No mercado de capitais brasileiro, como em qualquer outro, existe a desconfiança de que nem todas as empresas dispostas a fazer uma oferta pública inicial desembarcam na bolsa devidamente preparadas para dar conta do recado. Assim, o bom e velho conselho de que todo cuidado é pouco faz sentido na hora de apostar numa companhia novata no pregão. Ler o prospecto com atenção — infelizmente, algo que poucos fazem — deve ser uma preocupação de todos os investidores, principalmente dos menos experientes. Mas aí vem a questão: se as ações de algumas empresas registrarem desempenhos sistematicamente ruins e ficar claro que isso ocorreu porque, na verdade, elas não estavam maduras para abrir o capital, alguém poderá ser responsabilizado por isso? Em outras palavras, além do compromisso de tornar públicas todas as informações exigidas pelo regulador na oferta pública e de assegurar a sua veracidade, o investidor pode exigir algo mais dos bancos coordenadores dessas operações? É certo esperar deles o empenho em selecionar companhias transparentes, de qualidade e em condições de executar os planos de crescimento apresentados?
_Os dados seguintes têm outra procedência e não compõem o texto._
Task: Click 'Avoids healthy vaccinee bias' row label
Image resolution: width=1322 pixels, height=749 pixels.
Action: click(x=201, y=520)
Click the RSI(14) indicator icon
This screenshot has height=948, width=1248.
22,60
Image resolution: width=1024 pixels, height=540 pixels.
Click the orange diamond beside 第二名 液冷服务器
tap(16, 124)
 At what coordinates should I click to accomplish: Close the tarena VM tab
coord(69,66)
Perguntas como essas se tornam ainda mais freqüentes quando o noticiário joga uma dose extra de pimenta na discussão. Foi o que ocorreu em novembro do ano passado, quando o jornal Valor Econômico revelou a existência de um sócio oculto como acionista majoritário da Brasil Ecodiesel. Meses antes, a Brasil em Movimento, fabricante das motos Sundown, tinha visto seu nome envolvido numa denúncia que praticamente lhe custou o adiamento dos planos para abrir o capital: pessoas ligadas ao acionista majoritário eram investigadas pela Polícia Federal sob suspeita de sonegação fiscal. Uma história semelhante ocorreu com a Atmosfera, que, em abril, desistiu da oferta pública inicial (IPO) em meio a uma fraca demanda do papel, motivada, provavelmente, pelo fato de o principal executivo da empresa ser réu num processo penal sobre a quebra do Banco de Financiamento Internacional S/A, em 1996. E por que não citar o caso da InPar, que enfrentou graves dificuldades financeiras nos últimos anos e só conseguiu se aprontar para a bolsa graças a empréstimos, concedidos pela instituição coordenadora do IPO, que lhe permitiram comprar terrenos novos e mostrar um futuro mais convincente para os investidores?
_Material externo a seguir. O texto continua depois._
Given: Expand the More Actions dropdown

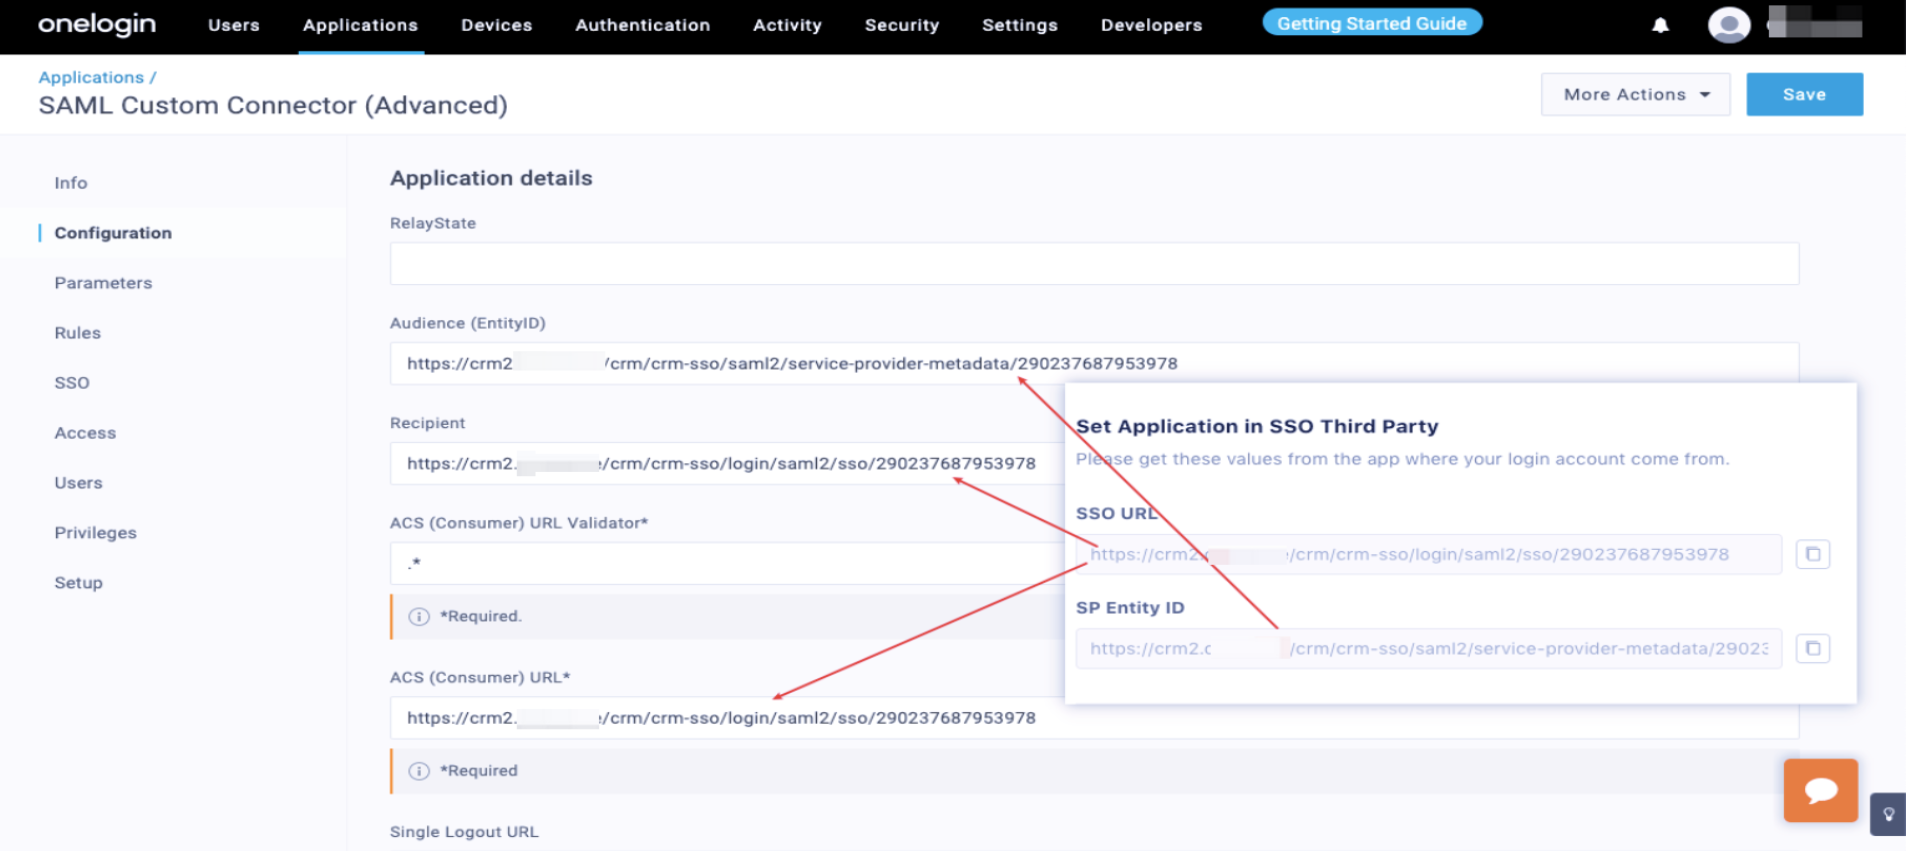Looking at the screenshot, I should [x=1635, y=95].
Não se está falando aqui que essas informações foram escondidas dos investidores. Ao contrário, tudo foi exposto nos respectivos prospectos, preliminares ou não, dessas companhias. Tampouco os fatos relatados significam necessariamente o despreparo da empresa para se lançar à bolsa. Esses episódios servem apenas para enfatizar o quanto notícias como essas amplificam a sensação de que algum IPO pode fracassar no longo prazo — não por uma razão conjuntural (como uma crise na economia ou no seu setor de atuação), mas por falta de preparo dos administradores. Pode ser que Brasil Ecodiesel, Atmosfera, Brasil em Movimento e InPar — as três últimas, quando virem à bolsa — revelem-se grandes negócios e tenham excelente performance. Contudo, esses fatos abastecem a reflexão sobre até onde vai a responsabilidade dos bancos quando deixam passar determinadas situações de risco por desconsiderar que ele não é suficientemente grande a ponto de levá-los a desistir da operação. Será que basta deixar tudo bem claro na seção fatores de risco do prospecto?
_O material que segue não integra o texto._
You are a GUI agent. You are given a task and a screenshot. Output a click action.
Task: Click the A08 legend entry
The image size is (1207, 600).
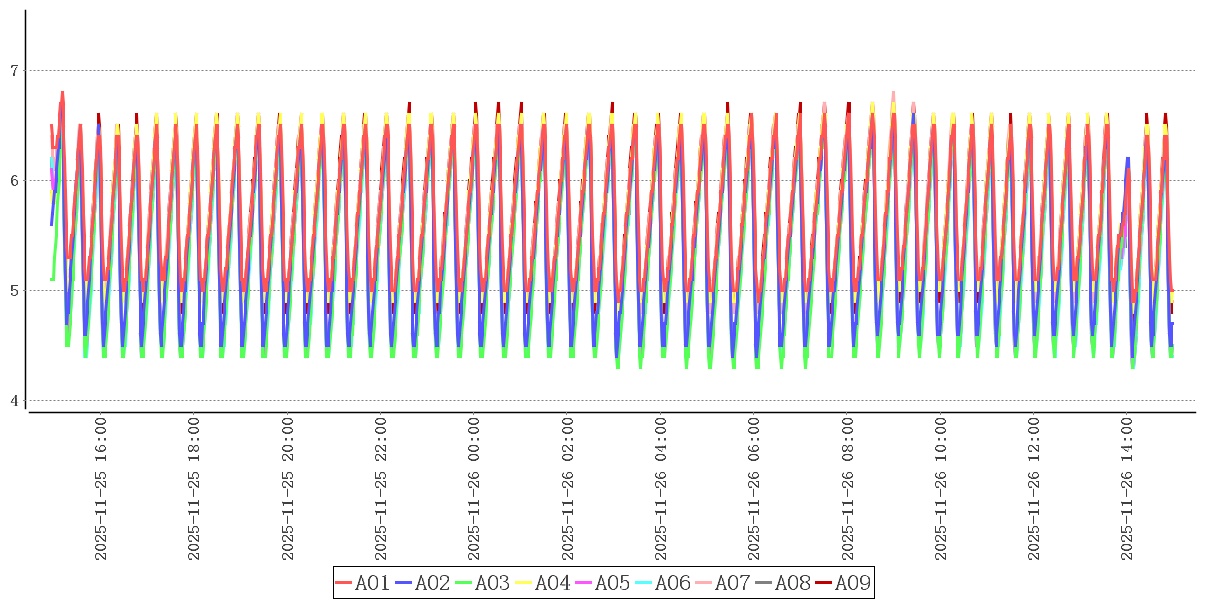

DISCURSO AFINADO — Os executivos à frente dessas operações entrevistados pela Capital Aberto deixaram claro que seu compromisso vai além da transparência e da veracidade das informações. “Quando um banco traz uma companhia ao mercado, estabelece uma sociedade moral entre essas duas partes. Por isso, é preciso assegurar que ela está preparada, do ponto de vista estrutural e filosófico, para atuar com o capital aberto, e de que o desejo do empresário é algo consistente, e não uma atitude oportunista”, afirma José Olympio Pereira, que lidera todas as ofertas públicas coordenadas pelo Credit Suisse.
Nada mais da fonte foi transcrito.